La búsqueda concertada que se produjo luego del fracaso llevó a concebir el Consejo Constitucional, conformado por cincuenta miembros, instancia que se elegiría en una consulta popular. Esta fue la votación llevada a cabo el pasado domingo 7 de mayo. Allí el péndulo electoral se movió claramente hacia la dirección opuesta de donde se había desplazado cuando Boric obtuvo la victoria. El bloque de la derecha –conformado por el ultraderechista Partido Republicano, dirigido por Kast, y la alianza más convencional Chile Seguro- se quedó con la mayoría de los representantes: en total 33 representantes. Mientras la izquierda –Unidad para Chile, de Boric, la centroizquierda de Todo por Chile y el populista Partido de la Gente- pasó a ser una minoría bastante reducida, con apenas 17 representantes. La derecha cuenta con más de las tres quintas partes exigidas para las decisiones que requieran mayoría absoluta.
El Consejo Constitucional redactará la futura Constitución en consulta con el equipo de expertos designado por el Congreso Nacional. Esa carta fundamental tendrá que ser sometida al juicio de los votantes en un referendo popular en diciembre próximo. Será el pueblo el que decida cuál es la carta magna que servirá de marco general durante las próximas décadas. Cuál será el Estado constitucional y de derecho que regulará la vida de esa nación. Las organizaciones triunfantes, ya lo dijo Boric, deberían aprender de la experiencia reciente: los chilenos no quieren que impere una supremacía sectaria. Ninguna visión ultraconservadora o ultraliberal va a prevalecer de forma avasallante. La hegemonía supremacista parece estar condenada a fracasar.

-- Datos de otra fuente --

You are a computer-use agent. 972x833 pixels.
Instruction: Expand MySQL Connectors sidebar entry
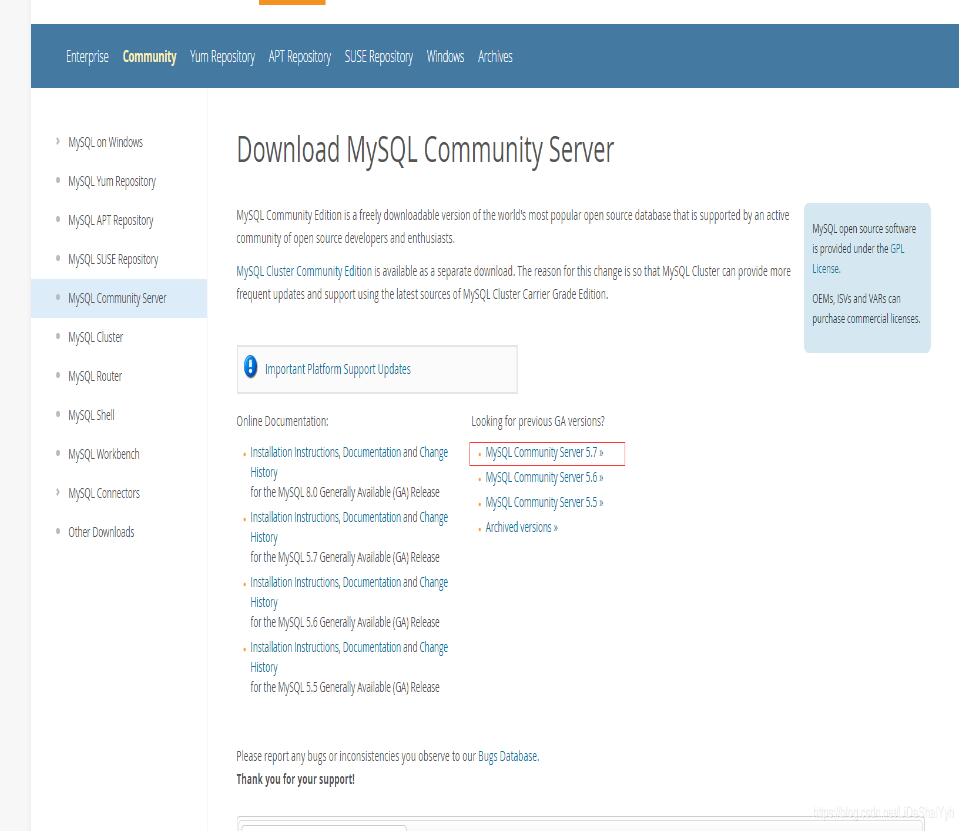pos(103,493)
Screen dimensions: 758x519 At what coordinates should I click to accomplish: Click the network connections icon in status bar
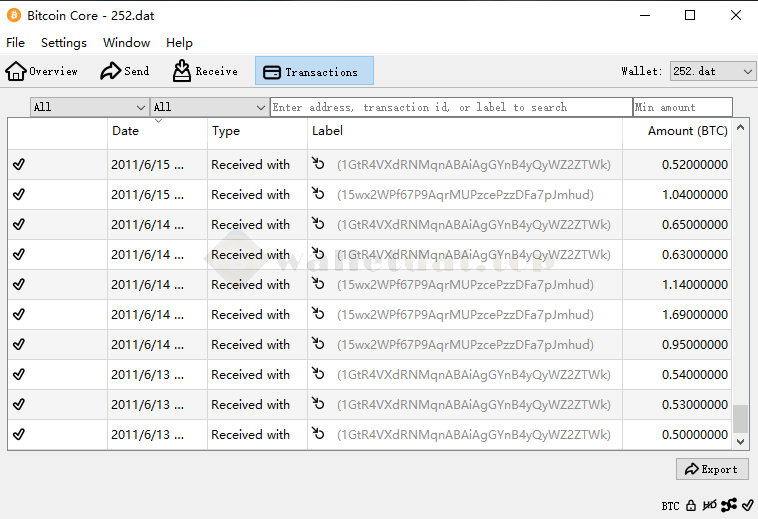729,505
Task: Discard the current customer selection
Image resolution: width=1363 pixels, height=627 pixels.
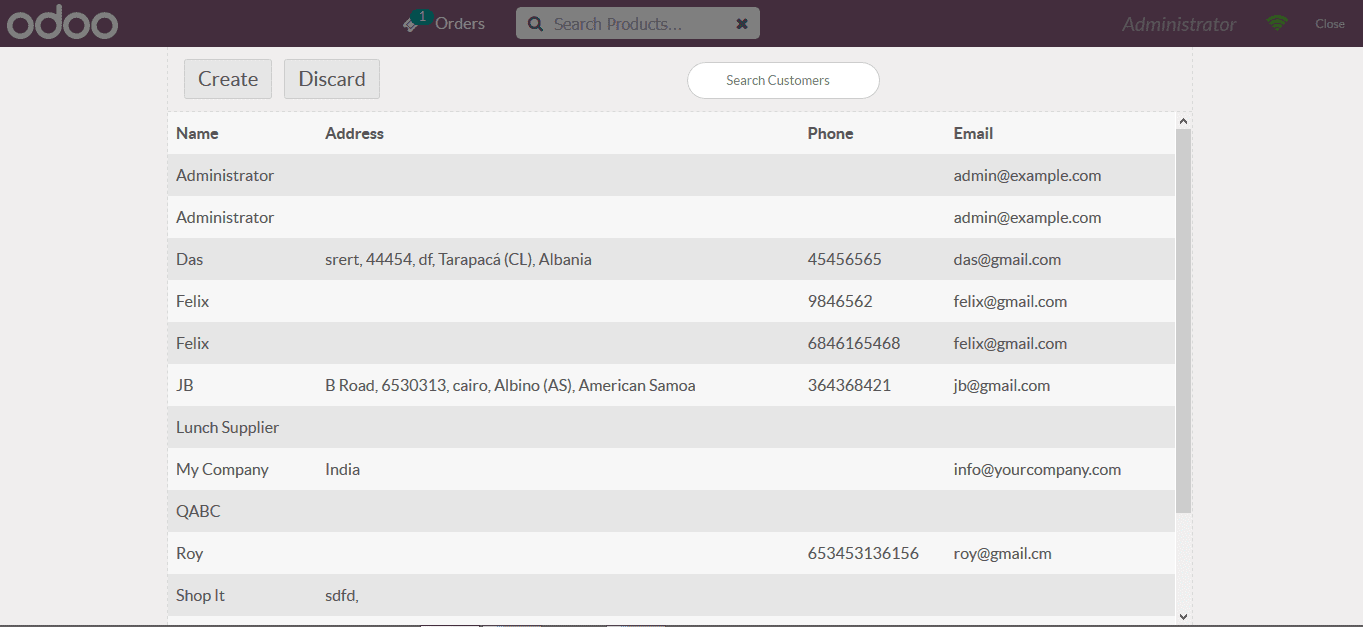Action: click(x=331, y=78)
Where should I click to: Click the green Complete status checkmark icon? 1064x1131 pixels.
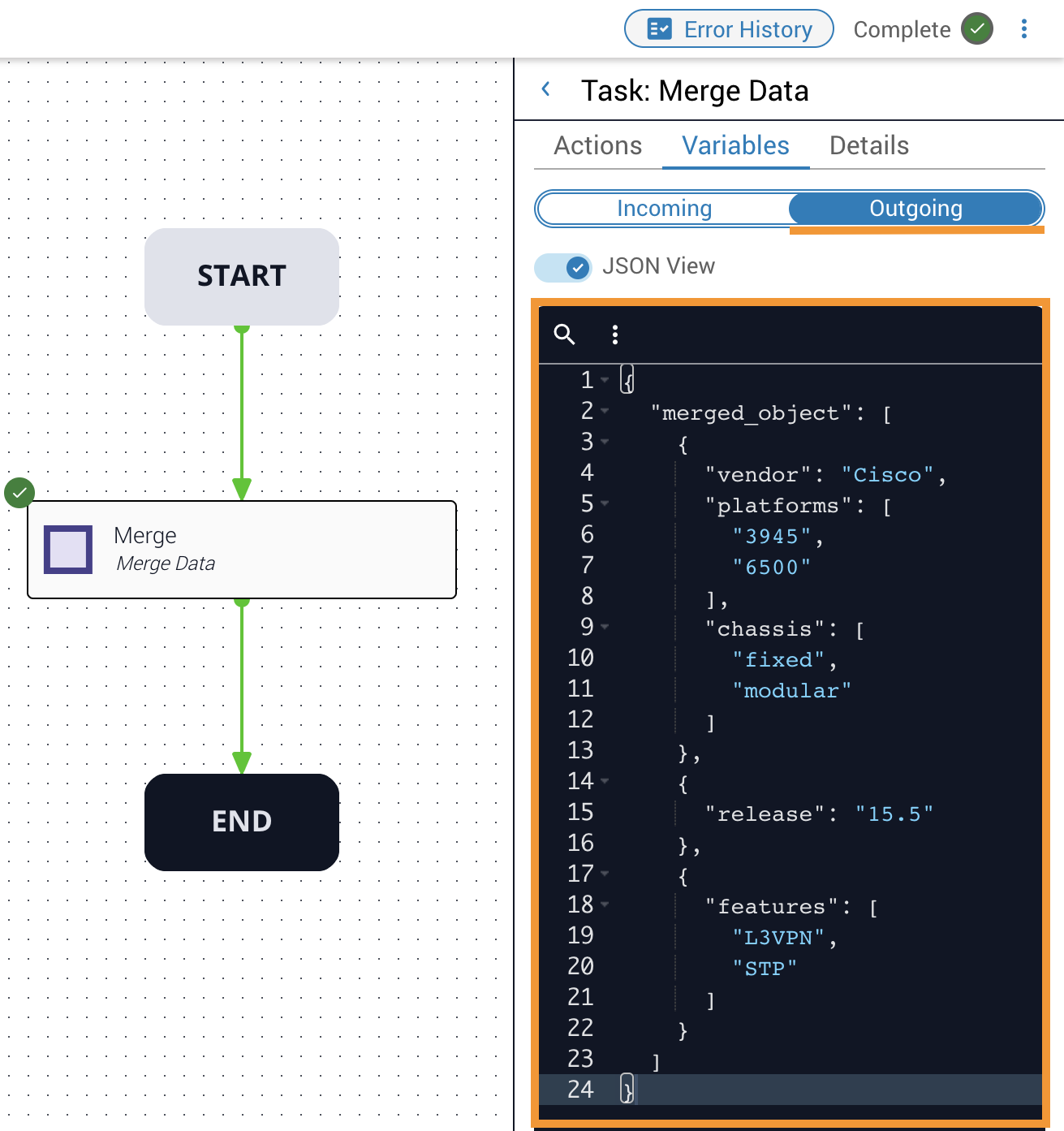point(977,29)
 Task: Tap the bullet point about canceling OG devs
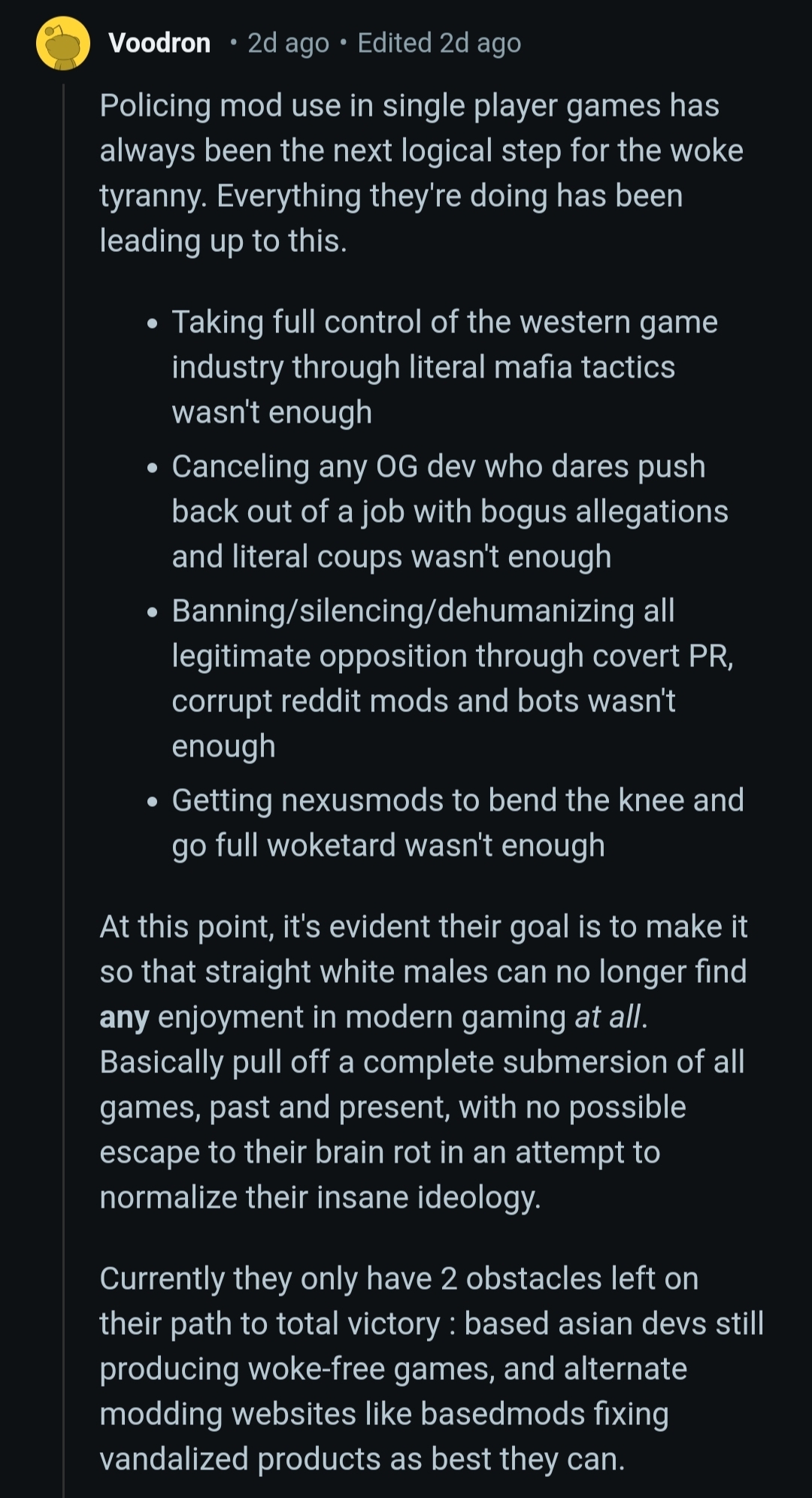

Los chilenos, al moverse de un extremo a otro, les dijeron a los partidos y a la dirigencia que quieren sensatez, sindéresis e inclusión, aunque el triunfo de la derecha haya sido categórico. Se trata de vivir en un país en el quepan todos, no únicamente quienes militan en el campo de las ideas de una determinada concepción del Estado y la sociedad. Chile podría representar el camino que Venezuela debería seguir cuando salgamos del disparate en el que vivimos.